Fabien Galthié, qui annoncera la sélection des Bleus ce mercredi à Marcoussis, devrait inclure ces deux joueurs, probablement comme remplaçants. L’entraîneur du XV de France se préparera sans doute à justifier cette décision en soulignant que les deux joueurs ont repris la compétition après l’abandon des poursuites, tout en soulignant que le non-lieu prononcé en décembre les rend éligibles. Cependant, la plaignante ayant fait appel de cette décision, ce recours sera examiné en février, ce qui rend la situation d’autant plus délicate.
Si la question juridique se pose, c’est aussi la portée symbolique de cette sélection qui fait débat. Après des événements marquants comme ceux de Mendoza, où l’image du rugby français a été ternie, certains se demandent si la fédération envoie le bon message, notamment dans un contexte où elle se targue de lutter contre les excès de certains comportements, notamment pendant les troisièmes mi-temps, et de promouvoir le rugby féminin.

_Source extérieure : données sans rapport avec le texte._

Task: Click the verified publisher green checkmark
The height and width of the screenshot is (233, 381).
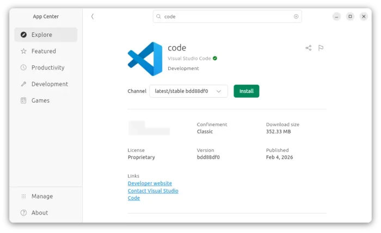Action: 215,58
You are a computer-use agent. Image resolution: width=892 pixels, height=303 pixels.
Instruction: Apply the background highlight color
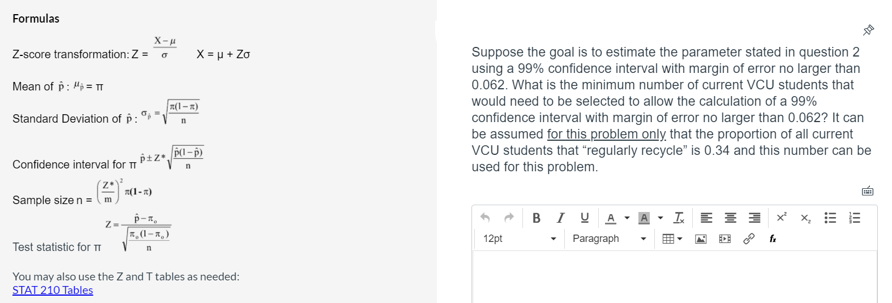(644, 218)
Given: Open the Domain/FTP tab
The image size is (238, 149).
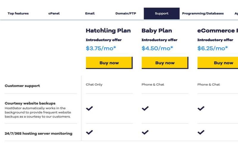Looking at the screenshot, I should pos(126,13).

Lors de la présentation du Tournoi à Rome la semaine dernière, Fabien Galthié a défendu sa position. “Je comprends et j’entends la polémique que cela peut susciter, mais nous assumons complètement nos décisions. On prend en compte uniquement la performance”, a-t-il expliqué. Toutefois, cette défense peut sembler insuffisante, car ni Auradou ni Jegou ne sont considérés comme des incontournables de l’équipe, ce qui soulève des questions quant à la pertinence de leur sélection.
Les avis des anciens sélectionneurs sont partagés sur cette question. Guy Novès (ancien sélectionneur de 2016 à 2017) estime que, “puisqu’ils ont été déclarés non coupables par la justice, je les aurais pris”. Philippe Saint-André (2012-2015) préfère attendre l’issue de l’appel en février, tandis que Jean-Claude Skrela (1995-1999) se montre catégorique : “Je ne les aurais pas pris. Même s’ils ont été blanchis, leur comportement à l’étranger a été dommageable pour l’image du rugby français.”

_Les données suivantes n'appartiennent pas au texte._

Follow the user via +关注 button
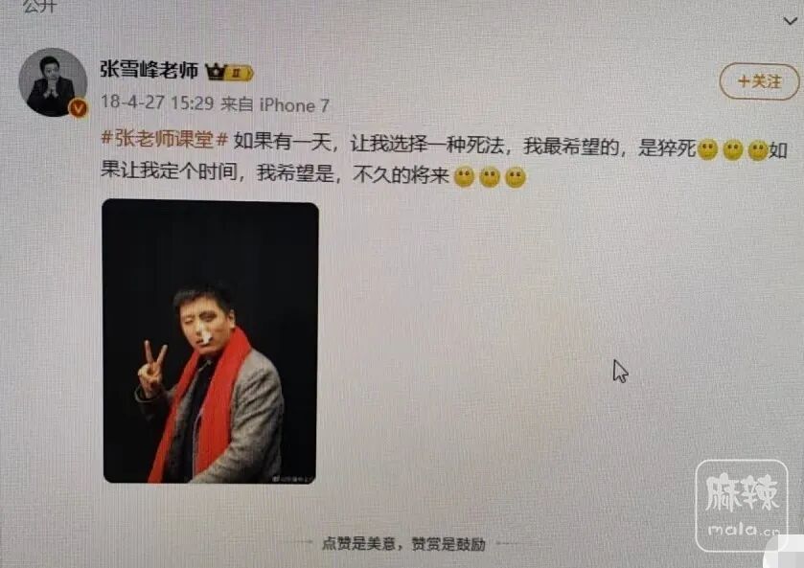The image size is (804, 568). click(759, 81)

La controverse ne porte pas uniquement sur la légalité de la sélection des deux joueurs, mais sur la question morale qui l’accompagne. Lors de la même tournée, Melvyn Jaminet avait également été impliqué dans une affaire de racisme, ce qui avait conduit à une suspension de 34 semaines et à une exclusion de l’équipe de France. Florian Grill, le président de la Fédération française de rugby, avait alors insisté : “Quand on représente la France, il y a des choses que l’on n’a pas le droit de faire.”
Cependant, dans le cas d’Auradou et Jegou, Grill met de côté cette dimension morale, se reposant sur la décision de la justice argentine. “Depuis le début, nous avons dit qu’il fallait respecter la présomption d’innocence des deux joueurs et faire confiance à la justice”, a-t-il rappelé. Selon lui, la décision de non-lieu signifie que les joueurs sont innocents et qu’ils peuvent être sélectionnés. “La charge de la preuve incombe à la plaignante”, a ajouté Grill, rejetant toute notion de jugement moral dans cette affaire.
Ainsi, bien que la sélection d’Auradou et Jegou soit conforme à la décision judiciaire, elle ne manque pas de faire réagir, soulevant des questions sur la gestion de l’image et des valeurs du rugby français.